Es gibt also Lösungen. In der EU müssen wir das Stromnetz noch stärker integrieren. Denn irgendwo in Europa weht immer Wind oder scheint immer die Sonne. So wie der windstarke Norden Deutschlands den Süden des Landes versorgen muss, so kann das sonnenreiche Griechenland uns an Flautetagen versorgen – und gleichzeitig dort die Wirtschaft stärken. Die Entwicklung von besseren Speichertechnologien läuft und dann gibt es noch die erneuerbaren Gase, die dann in Grundlastkraftwerken verbrannt werden können.

Europa ist nur für etwa zehn Prozent des weltweiten CO2-Ausstoßes verantwortlich. Der Green Deal soll internationalen Druck ausüben. Doch wenn man sich das Ergebnis der Klimakonferenz in Madrid ansieht, hat das wohl nicht funktioniert.
Das ist schon sehr bitter, was in Madrid passiert ist. Wir müssen uns jetzt wirklich fragen: Wie ist mit Staaten umzugehen, wie zum Beispiel Brasilien, die partout einer Einigung im Weg stehen? Da müssen wir jetzt alle Register ziehen und ökonomischen Druck ausüben.
Trotzdem ist die EU neben den USA und China einer der größten CO2-Emittenten weltweit und muss deswegen als Vorbild vorangehen und ihre Partnerschaften mit den USA und China nutzen, um beide Länder zu ambitionierteren Zielen zu bewegen.

Was kann Europa denn machen, um die Schwellen- und Entwicklungsländer zu mehr Klimaschutz zu bewegen?
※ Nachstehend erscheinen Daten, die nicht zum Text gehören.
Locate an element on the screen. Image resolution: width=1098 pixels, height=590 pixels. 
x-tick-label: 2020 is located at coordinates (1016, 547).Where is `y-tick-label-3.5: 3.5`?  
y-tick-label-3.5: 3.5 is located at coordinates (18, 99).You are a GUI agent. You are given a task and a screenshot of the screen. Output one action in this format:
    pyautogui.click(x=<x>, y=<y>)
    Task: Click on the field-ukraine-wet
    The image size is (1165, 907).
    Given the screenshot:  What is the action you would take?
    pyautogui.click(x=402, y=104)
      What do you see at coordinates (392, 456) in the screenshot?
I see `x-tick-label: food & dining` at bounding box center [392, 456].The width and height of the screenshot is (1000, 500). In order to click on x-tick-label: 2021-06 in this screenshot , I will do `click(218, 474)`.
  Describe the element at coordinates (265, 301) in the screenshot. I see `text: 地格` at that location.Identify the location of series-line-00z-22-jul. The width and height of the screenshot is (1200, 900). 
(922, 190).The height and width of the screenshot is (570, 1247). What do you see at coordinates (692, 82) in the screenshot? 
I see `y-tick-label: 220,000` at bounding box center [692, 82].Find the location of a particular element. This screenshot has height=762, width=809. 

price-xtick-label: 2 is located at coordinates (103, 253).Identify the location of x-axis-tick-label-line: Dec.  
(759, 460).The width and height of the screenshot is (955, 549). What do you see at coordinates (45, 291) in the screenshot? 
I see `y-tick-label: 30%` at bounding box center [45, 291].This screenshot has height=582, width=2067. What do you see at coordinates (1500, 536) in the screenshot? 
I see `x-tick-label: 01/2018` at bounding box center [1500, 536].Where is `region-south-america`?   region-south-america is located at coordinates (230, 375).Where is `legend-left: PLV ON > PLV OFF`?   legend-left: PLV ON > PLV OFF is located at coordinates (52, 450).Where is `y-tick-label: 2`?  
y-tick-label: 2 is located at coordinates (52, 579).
Immerhin müssten diese ja auf ihr schnelles Wachstum verzichten.
Die meisten Schwellen- und Entwicklungsländer haben das Glück, dass sie nicht jede Stufe der industriellen Entwicklung mitmachen müssen, sondern gleich in die neuesten Technologien einsteigen können. Dazu brauchen sie diese Technologien und auch deren Finanzierung von den Industrieländern. Nehmen wir Indien als Beispiel: Dort wurden ganz viele Kohlekraft-Projekte auf Eis gelegt, weil mittlerweile der Strom aus der Sonnenenergie so viel günstiger ist: Für die Inder ist es also sinnvoller Solarkraftwerke zu bauen. Hätten Industriestaaten diese Technik nicht entwickelt, würde das anders aussehen. Auf diese Weise nehmen wir also auch Schwellen- und Entwicklungsländer mit auf unserem Weg in eine klimaneutrale Welt.

Zum Schluss eine kleine Zeitreise ins Jahr 2050. Dann sind Sie knapp über 60. Was denken Sie, wie die Welt dann aussieht?
Wir können uns das noch nicht so richtig vorstellen. Genau, wie wir uns vor 30 Jahren nicht vorstellen konnten, was die Digitalisierung bringt. Im Jahr 2050 wird es dekarbonisierten Stahl geben, sehr viel bessere Zugverbindungen, unsere gesamte Energie werden wir aus den Erneuerbaren beziehen. Die jetzt auf die Straße gehende Klimageneration wird denken: Wow, unsere Generation hat dafür gesorgt, dass dieser Planet gerade noch am Globalinferno vorbeigeschlittert ist.

Und wenn sie es nicht schafft?
Die Wissenschaft sagt uns ziemlich klar, was passieren wird. Wir werden bis zum Ende des Jahrhunderts eine Erderhitzung haben, die zwei Grad auf jeden Fall übersteigt. Die erdatmosphärischen Dynamiken, die dann entstehen, können die Erderwärmung in den nächsten 100 bis 200 Jahren auf vier bis sechs Grad steigen lassen und die Menschheit kann das nicht mehr aufhalten. Bei so einer Temperatur ist menschliches Leben nur noch in sehr wenigen Gebieten auf der Erde möglich. Es wird eine Welt sein mit sehr viel Wüstenbildung und Verteilungskämpfen, mit Leid und Toten. Eine Welt, die wir uns gar nicht vorstellen, geschweige denn haben wollen.

Herr Bloss, vielen Dank für das Gespräch.